Spruce, a startup providing digital title insurance, escrow and closing services, has raised $15.6 million in Series A-1 funding
Spruce, a New York City-based startup providing digital title insurance, escrow and closing services, has raised $15.6 million in Series A-1 funding — mere months after state legislators failed to pass a bill that would have tightened regulations on the industry.
The startup, which launched in 2016 with a product that allows buyers and agents to finalize closings online through an API, is part of wave of new companies now digitizing common transactions in the homebuying process. The new fund bring’s the company’s total series A windfall to $19.1 million. Bessemer Venture Partners, Omidyar Network, and Collaborative Fund were among the investors.
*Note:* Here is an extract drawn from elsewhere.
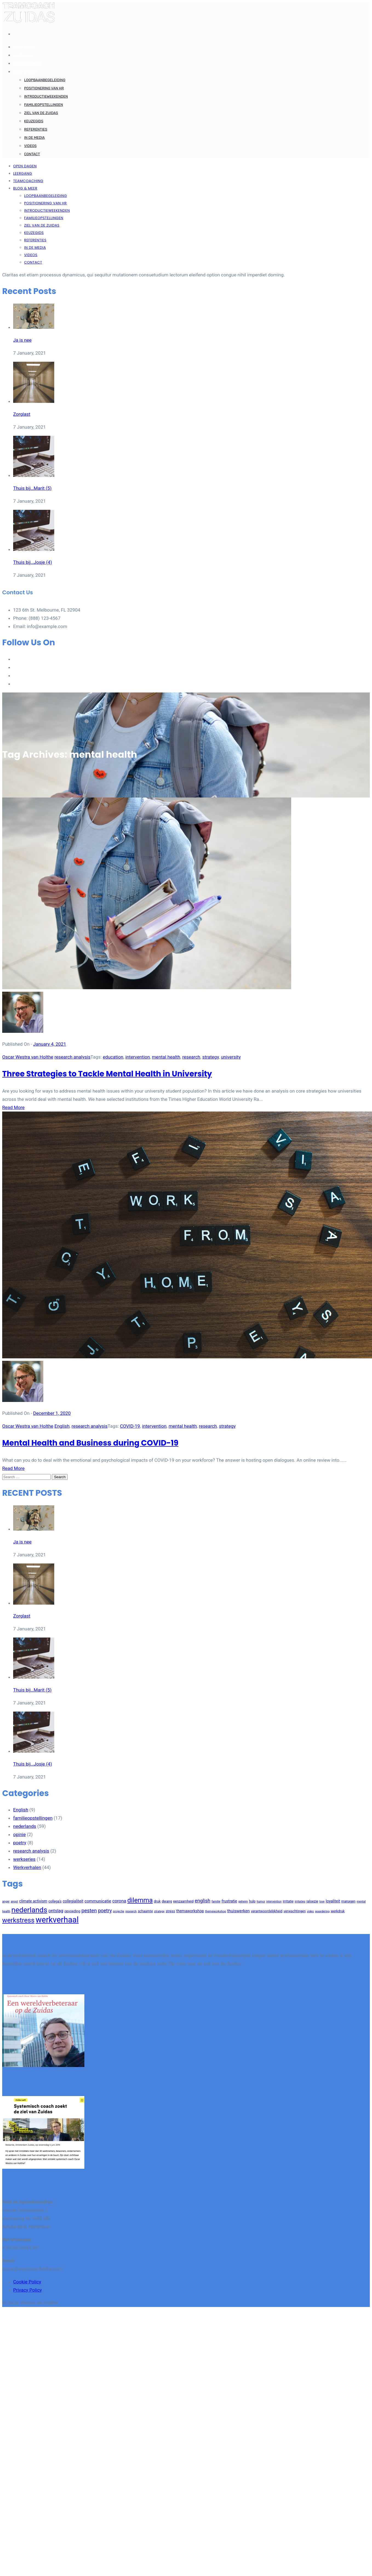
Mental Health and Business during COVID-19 (90, 1443)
Inman had the chance to speak to Spruce’s CEO, Patrick Burns, about his company, title and escrow services and why real estate’s paper-obsession is a serious problem.
Is it exciting to see how much money your company has raised?
Patrick Burns: We’re extremely pleased with it. It will allow us to continue to grow. It’s all part of our strategic plan that we laid out at the beginning of the year. The most important thing is that it enables us to grow the team and continue to serve more and more customers.
Do you think the wide range of investors is proof interest in real estate technology is gaining speed?
I think that’s been a growing trend for a few years. It’s been amazing — we’re recognizing that such a marketable industry has been, for so long, underserved by technology. This is really interesting because all the problems facing the industry are market challenges that are at the intersection of technology and traditional real estate models that are not going to go anywhere.
How can real estate be better served with technology?
There’s no limit to the potential of technology when applied thoughtfully to the real business problems that we face. We’re seeing it in every area of real estate. We’re not only seeing it from startup companies, from venture-backed companies. We’re also seeing it increasingly from what you may think of now as more established companies. There’s a lot of investment coming from what you may think of as more traditional companies that are really recognizing how technology can grow their own businesses. That’s not always something you see in other industries.
Do you see the real estate industry’s present-day reliance on paper documents as a problem?
The goal isn’t to go paperless for the sake of going paperless. The goal is to become more efficient, more transparent and to create better user experiences. For example, if I’m relying on paper documents to communicate information to homebuyers, there’s a limit to how transparent I can be. The customer isn’t seeing, for example, certain statements or transaction documents until they’re presented to them in a paper format. That’s where you can start to see surprise or confusion in the transaction.
There was a recent survey that found a third of homeowners said that buying their home the most stressful experience of their life. This is emblematic of the fact that these transactions are difficult on the one hand and opaque and confusing and surprising on the other hand. Our end mission is not to become paperless. Our end mission is to create transparency, efficiency and a happy experience both for the homebuyers and sellers but also for the real estate companies.
What will the money raised go toward?
It will primarily go toward growing the team. We have an ambitious project we’re starting. We also want to earn a lot of new customers. We want to invest heavily in our team both to continue to build our technology as well as to expand our operations team.
Where do you see the company going in the long-term?
Over the next year, we expect to continue to expand. We expect to reach clients in every state and continue to roll out products that help us achieve our mission of creating and enabling secure real estate transactions.
Do you think that your product, more specifically, and technology, more broadly, can change the real estate industry for the better?
As anyone involved in real estate will tell you, it’s an ecosystem. Title and escrow is an important part of that ecosystem but it’s not the entire ecosystem. What we hope to do is work with other branches of the real estate ecosystem to create an end-to-end experience that works better for everyone. By doing that, we’re able to create an ecosystem that will look a lot different from what it looks like today. And I think that’s really the magic in real estate more than anywhere else. It’s an industry that requires working together for the same goals.